Mr Farebrother pensò di intravedere in questo discorso, che era in stridente contrasto con il modo in cui Lydgate soleva esprimersi, quella sorta di stizza che spesso deriva dal malumore di un uomo i cui affari vanno male. Annuì con un tono scherzoso:

«Ah, ci vuole una pazienza enorme per come va il mondo! Ma è più facile avere pazienza quando si hanno degli amici che ti vogliono bene e non chiedono di meglio che di aiutarti per quanto possono.»

«Oh, sì» rispose Lydgate con un tono indifferente, cambiando posizione e guardando l’orologio. «La gente dà alle proprie difficoltà molta più importanza di quanto dovrebbe.»

Capiva assai chiaramente che Mr Farebrother gli stava offrendo il suo aiuto, e non poteva sopportarlo. Come siamo strani noi mortali! Dopo essersi sentito a lungo gratificato al pensiero di avere reso un servizio al vicario, l’idea che questi intuisse che a sua volta egli aveva bisogno di un favore faceva rifugiare Lydgate in una reticenza invincibile. Inoltre, quali sarebbero state le conseguenze di una simile offerta? Che lui avrebbe dovuto “rivelare il suo caso”, confessare di avere bisogno di determinate cose. In quel momento, il suicidio gli sembrava più facile.

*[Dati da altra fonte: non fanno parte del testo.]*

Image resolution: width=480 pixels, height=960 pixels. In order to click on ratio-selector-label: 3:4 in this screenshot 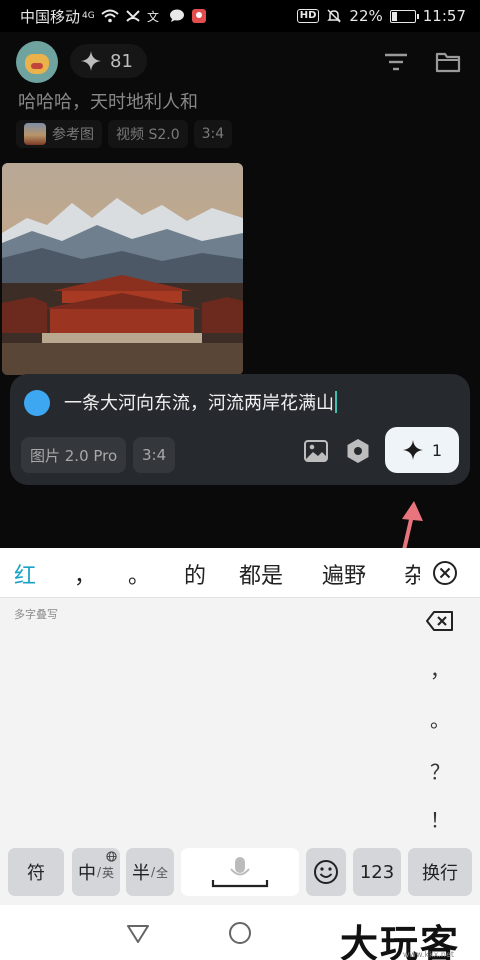, I will do `click(154, 455)`.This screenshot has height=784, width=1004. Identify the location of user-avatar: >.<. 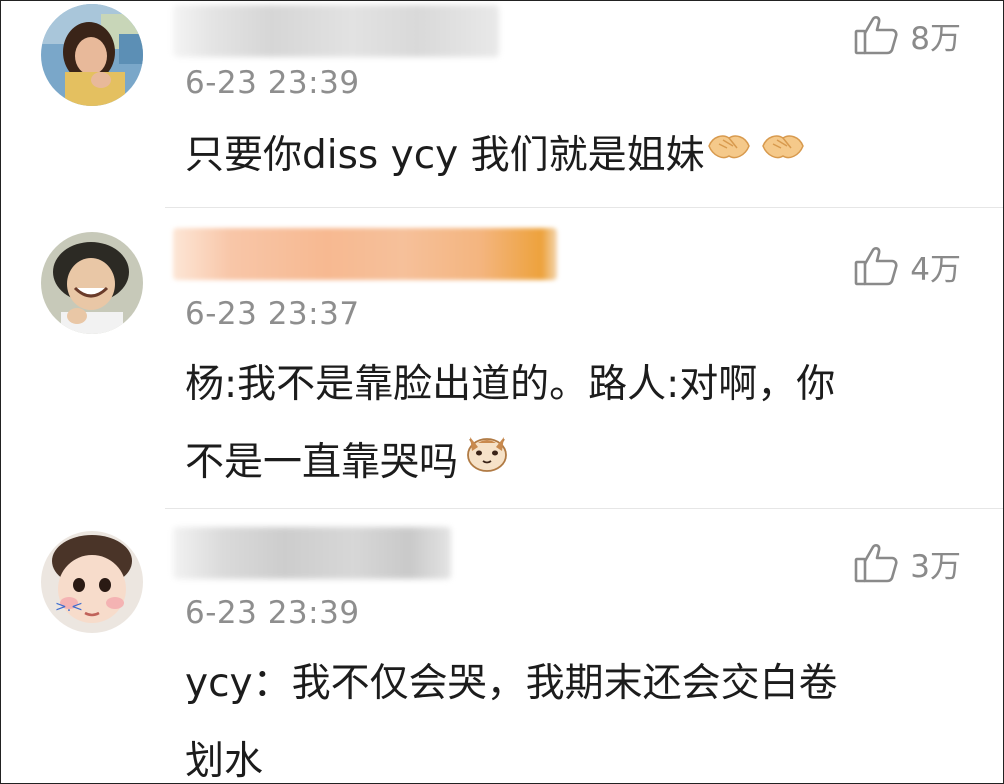
(92, 582).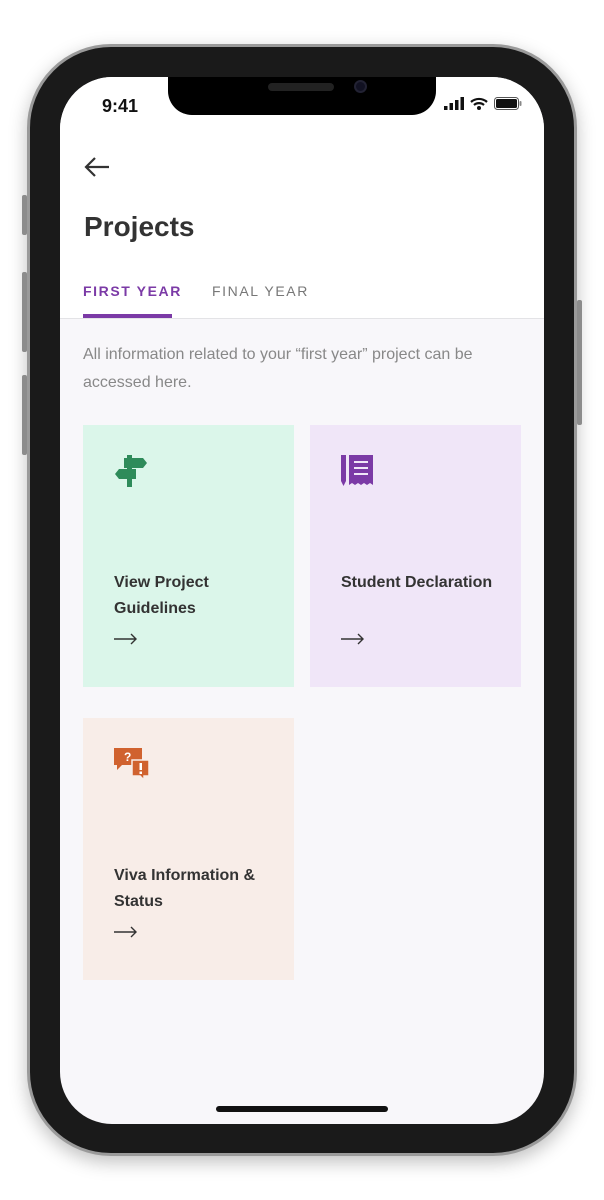  I want to click on signal-icon, so click(454, 104).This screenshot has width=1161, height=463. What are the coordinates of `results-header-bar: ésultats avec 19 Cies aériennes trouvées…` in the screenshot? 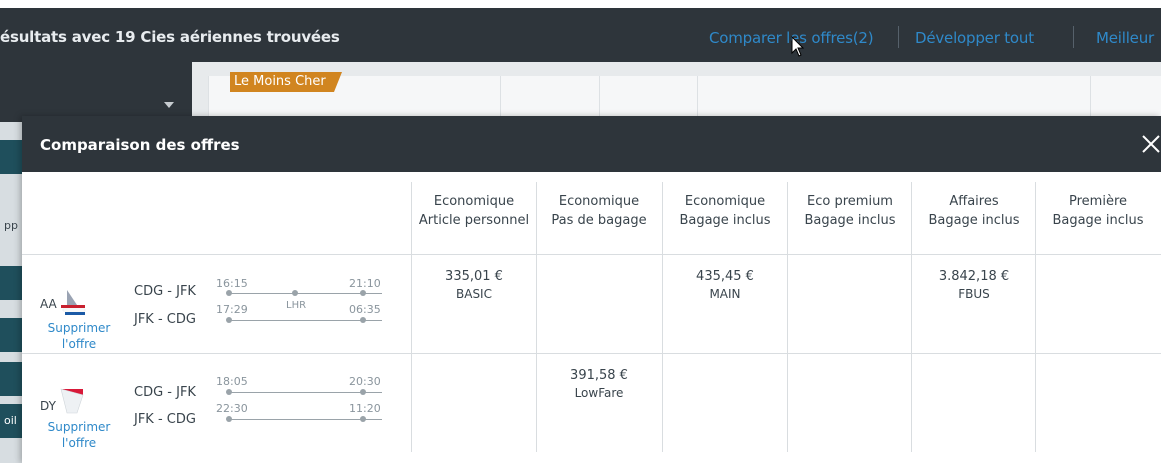 It's located at (580, 35).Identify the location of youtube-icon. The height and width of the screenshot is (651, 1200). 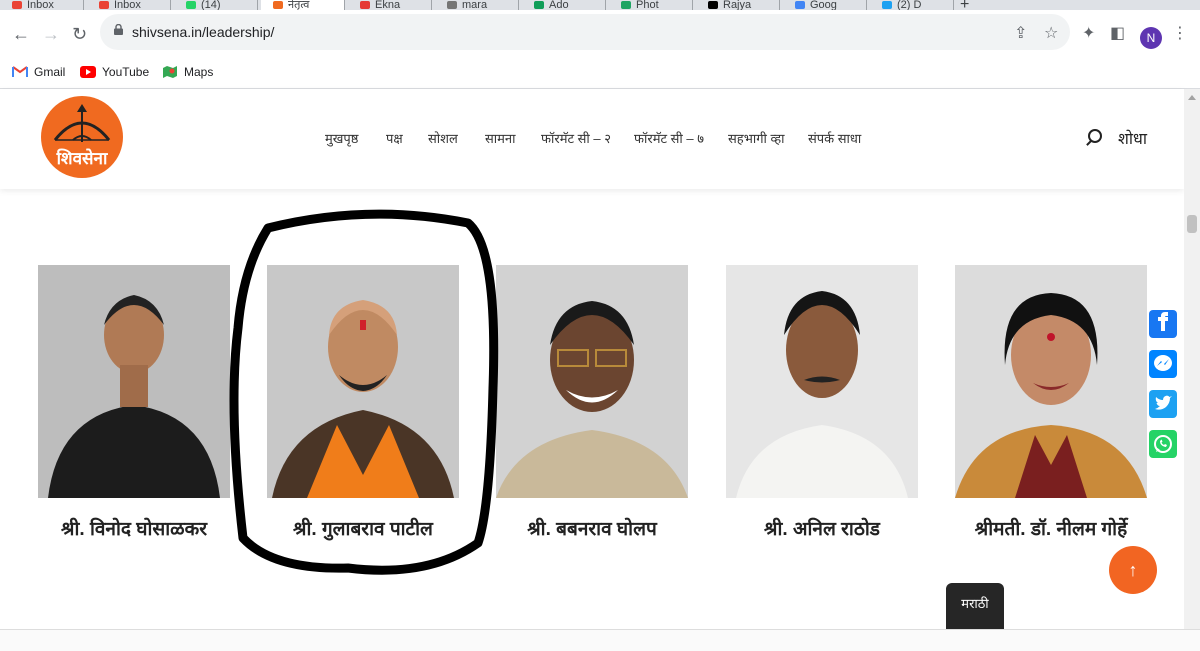
(88, 72).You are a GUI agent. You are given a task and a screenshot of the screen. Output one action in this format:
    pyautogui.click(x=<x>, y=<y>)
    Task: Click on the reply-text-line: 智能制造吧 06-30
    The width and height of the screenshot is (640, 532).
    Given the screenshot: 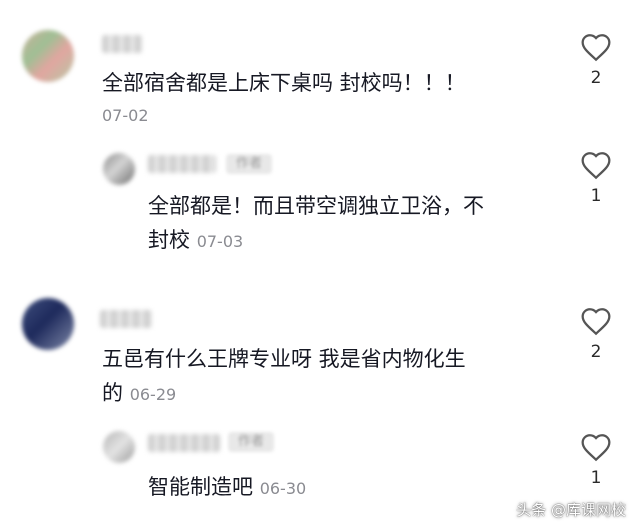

Mr Farebrother era un uomo troppo perspicace per non cogliere il senso di quella risposta; d’altra parte i modi e il tono di Lydgate contenevano una certa forza, corrispondente a quella del suo fisico, che – quando egli fin dal primo istante respingeva ogni approccio – sembrava mettere fuori discussione persino gli argomenti più persuasivi.

«Che ore sono?» disse il vicario soffocando i suoi sentimenti feriti.

«Le undici passate» rispose Lydgate. Ed entrarono nel salotto.